* **To-do list**
1. Extract everything from "Here, Dunbar's suspension" down to "about this conduct." in the text about Dunbar's suspension.
2. Write what comes next in the text about Dunbar's suspension, picking up after its final sentence.

* **Text extract**
---
Here, Dunbar's suspension was based on violation of HFD Rules and Regulations section 6.06, which provides, in relevant part, that "Officers must model good behavior and promptly report, by well-sustained charges, any violations of Laws, Ordinances, Rules & Regulations, and Orders." There was evidence before the commission and the district court, including admissions from Dunbar himself, that Dunbar witnessed Station 84's high-water vehicle being driven on a public road by a member of the Houston Rockets basketball team with the lights and siren activated. It is likewise undisputed that Dunbar did not file any written complaint about this conduct.

The City argues that the above facts constitute substantial evidence that Dunbar witnessed a section-6.06 violation but did not report it. Specifically, the City contends the conduct that Dunbar admits he witnessed violated: (1) City of Houston Administrative Procedure No. 2-2, Motor Vehicle Assignment and Use, section 7.2.2, which states, "Improper use of a City vehicle which could or does result in a safety hazard, personal injury, property damage, or any damage to the City vehicle is strictly prohibited."; (2) HFD Reference No. II-35, Driving HFD Vehicles, section 6.08(A), which states, "No member will drive an HFD apparatus using lights and sirens without an HFD issued driver's certification in their possession, applicable to the specific type of apparatus to be driven (Light Duty, Engine, and/or Ladder)."; and (3) HFD Reference No. II-11, Water Rescue & Evacuation, section 5.02(A), which states, "Only members who have been certified in the following may operate Evacuation Boats and / or High-Water Vehicles: 1. Boaters Safety Course (USBOAT.ORG or Texas Parks & Wildlife), 2. Trained in Swift Water Awareness 3. Trained in HFD Evacuation Boat operations / High Water Evacuation Vehicle operations may operate the boat/vehicle." The City further points out that Dunbar admitted that he was familiar with each of the above provisions, as well as the reporting requirements of section 6.06.
---
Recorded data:
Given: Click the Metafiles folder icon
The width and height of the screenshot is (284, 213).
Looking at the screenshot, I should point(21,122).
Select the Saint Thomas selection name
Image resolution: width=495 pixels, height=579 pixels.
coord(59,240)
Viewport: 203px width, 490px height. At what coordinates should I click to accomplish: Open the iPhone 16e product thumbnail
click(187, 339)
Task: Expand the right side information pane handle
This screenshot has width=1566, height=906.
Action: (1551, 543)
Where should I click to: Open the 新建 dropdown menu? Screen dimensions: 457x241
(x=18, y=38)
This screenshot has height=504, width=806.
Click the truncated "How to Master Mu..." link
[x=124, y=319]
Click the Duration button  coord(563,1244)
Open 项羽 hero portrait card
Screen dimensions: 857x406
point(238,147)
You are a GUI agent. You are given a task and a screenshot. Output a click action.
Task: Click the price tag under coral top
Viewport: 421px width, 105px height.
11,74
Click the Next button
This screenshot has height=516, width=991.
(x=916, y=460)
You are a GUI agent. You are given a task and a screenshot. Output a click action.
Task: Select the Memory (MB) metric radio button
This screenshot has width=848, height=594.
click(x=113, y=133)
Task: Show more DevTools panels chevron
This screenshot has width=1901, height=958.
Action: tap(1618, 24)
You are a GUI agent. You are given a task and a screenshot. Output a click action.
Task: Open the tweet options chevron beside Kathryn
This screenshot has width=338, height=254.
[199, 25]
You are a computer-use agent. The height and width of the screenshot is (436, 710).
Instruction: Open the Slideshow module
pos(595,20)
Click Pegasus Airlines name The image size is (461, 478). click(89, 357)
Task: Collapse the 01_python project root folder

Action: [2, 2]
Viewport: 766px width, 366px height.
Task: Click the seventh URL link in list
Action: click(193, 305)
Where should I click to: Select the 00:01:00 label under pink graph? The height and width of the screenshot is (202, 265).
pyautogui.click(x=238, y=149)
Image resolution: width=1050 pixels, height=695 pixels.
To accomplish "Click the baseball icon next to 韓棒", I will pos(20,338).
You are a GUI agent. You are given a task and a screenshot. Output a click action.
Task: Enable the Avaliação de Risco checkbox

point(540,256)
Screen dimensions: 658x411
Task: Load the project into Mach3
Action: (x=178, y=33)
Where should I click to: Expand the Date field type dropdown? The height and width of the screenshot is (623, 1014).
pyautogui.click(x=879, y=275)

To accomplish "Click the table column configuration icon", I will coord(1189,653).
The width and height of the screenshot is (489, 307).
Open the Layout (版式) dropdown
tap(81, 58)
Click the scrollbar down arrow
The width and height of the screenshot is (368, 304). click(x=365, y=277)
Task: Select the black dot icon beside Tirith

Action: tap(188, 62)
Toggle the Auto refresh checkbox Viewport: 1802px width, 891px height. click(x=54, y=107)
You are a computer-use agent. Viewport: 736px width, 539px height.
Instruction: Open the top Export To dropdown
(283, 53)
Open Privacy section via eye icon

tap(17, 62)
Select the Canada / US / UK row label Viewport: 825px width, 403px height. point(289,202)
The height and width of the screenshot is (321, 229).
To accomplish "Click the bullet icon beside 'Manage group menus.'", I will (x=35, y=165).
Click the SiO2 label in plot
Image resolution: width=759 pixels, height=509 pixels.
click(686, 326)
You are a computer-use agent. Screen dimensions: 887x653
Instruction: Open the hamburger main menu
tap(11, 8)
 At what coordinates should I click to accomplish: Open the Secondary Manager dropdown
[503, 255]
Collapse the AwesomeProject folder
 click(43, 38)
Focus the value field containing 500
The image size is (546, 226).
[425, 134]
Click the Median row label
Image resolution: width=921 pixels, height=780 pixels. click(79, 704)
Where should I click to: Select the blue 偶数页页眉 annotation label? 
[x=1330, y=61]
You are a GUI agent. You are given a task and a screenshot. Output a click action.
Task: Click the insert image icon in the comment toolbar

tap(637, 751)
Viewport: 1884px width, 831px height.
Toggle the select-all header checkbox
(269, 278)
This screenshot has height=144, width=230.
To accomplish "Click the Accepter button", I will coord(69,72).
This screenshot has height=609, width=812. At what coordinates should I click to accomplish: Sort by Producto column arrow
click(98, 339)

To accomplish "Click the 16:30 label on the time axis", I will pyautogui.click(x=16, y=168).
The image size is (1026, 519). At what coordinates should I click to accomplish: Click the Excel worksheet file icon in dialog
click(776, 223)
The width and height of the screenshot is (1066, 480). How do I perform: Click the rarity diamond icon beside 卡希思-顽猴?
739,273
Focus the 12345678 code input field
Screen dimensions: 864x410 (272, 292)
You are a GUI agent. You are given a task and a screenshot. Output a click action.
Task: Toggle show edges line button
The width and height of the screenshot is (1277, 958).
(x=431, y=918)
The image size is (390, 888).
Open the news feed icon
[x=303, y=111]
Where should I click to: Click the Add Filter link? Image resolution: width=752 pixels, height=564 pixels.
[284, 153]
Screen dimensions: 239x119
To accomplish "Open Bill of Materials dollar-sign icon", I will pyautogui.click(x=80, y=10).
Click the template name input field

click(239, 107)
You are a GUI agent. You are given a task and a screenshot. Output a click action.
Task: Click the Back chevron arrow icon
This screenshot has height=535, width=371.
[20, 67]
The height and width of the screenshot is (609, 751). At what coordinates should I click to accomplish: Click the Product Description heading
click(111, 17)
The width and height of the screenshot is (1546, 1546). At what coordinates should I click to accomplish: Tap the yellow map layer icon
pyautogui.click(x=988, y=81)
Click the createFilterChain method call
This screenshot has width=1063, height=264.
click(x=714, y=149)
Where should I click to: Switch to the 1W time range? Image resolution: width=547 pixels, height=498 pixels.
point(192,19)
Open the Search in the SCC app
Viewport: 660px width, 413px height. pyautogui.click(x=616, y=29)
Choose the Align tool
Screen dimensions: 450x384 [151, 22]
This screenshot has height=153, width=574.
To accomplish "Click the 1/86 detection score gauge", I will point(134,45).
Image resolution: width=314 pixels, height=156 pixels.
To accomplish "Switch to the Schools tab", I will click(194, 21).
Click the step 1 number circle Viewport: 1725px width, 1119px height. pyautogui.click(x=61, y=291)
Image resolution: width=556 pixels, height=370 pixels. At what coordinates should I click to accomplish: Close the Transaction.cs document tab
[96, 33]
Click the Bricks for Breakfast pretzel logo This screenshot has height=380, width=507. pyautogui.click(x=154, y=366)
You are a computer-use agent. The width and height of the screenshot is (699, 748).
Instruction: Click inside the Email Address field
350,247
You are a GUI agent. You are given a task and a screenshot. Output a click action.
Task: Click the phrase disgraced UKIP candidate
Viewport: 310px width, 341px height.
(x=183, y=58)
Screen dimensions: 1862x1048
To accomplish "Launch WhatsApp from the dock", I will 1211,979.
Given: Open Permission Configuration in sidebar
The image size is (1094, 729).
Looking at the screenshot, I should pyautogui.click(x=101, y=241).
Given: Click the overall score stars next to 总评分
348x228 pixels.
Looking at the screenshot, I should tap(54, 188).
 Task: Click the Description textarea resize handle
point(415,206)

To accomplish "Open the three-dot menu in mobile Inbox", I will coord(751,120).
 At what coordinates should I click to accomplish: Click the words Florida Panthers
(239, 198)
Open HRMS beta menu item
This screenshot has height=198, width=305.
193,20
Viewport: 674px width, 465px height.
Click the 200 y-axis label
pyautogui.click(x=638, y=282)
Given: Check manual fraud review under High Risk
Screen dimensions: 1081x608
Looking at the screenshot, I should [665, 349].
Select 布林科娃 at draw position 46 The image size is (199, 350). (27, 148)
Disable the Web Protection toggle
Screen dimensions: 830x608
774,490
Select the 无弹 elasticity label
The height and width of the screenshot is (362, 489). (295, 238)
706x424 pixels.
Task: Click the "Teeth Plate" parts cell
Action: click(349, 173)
---
* **The responses**
1.
Here, Dunbar's suspension was based on violation of HFD Rules and Regulations section 6.06, which provides, in relevant part, that "Officers must model good behavior and promptly report, by well-sustained charges, any violations of Laws, Ordinances, Rules & Regulations, and Orders." There was evidence before the commission and the district court, including admissions from Dunbar himself, that Dunbar witnessed Station 84's high-water vehicle being driven on a public road by a member of the Houston Rockets basketball team with the lights and siren activated. It is likewise undisputed that Dunbar did not file any written complaint about this conduct.

2.
Each of these provisions was admitted into evidence before the district court. While the parties do not discuss this issue, we conclude that each of the provisions is at the very least an "order" for purposes of 6.06 under the plain meaning of that term, which is not defined in the Rules and Regulations. See Order, Black's Law Dictionary (11th ed. 2019) ("1. A command, direction, or instruction.").

Dunbar nonetheless argues he had no duty to report the conduct he witnessed. Dunbar first argues that he did not have enough information to report any violation "by well-sustained charges," as prescribed by section 6.06. The evidence, however, shows that Dunbar witnessed a Houston Rockets player driving a high-water vehicle despite his knowledge that such vehicles could only be driven by HFD members with specific credentials, which would appear to be substantial evidence of a violation of the provisions listed above. Dunbar further argues that he could not determine whether a violation had taken place because he was aware of other events at which athletes had ridden on or driven HFD vehicles. Evidence of such incidents, however, does not dispel substantial evidence of a reportable violation in this instance. See Mireles, 9 S.W.3d at 131 ("The issue for the reviewing court is not whether the agency's decision was correct, but only whether the record demonstrates some reasonable basis for the agency's action.").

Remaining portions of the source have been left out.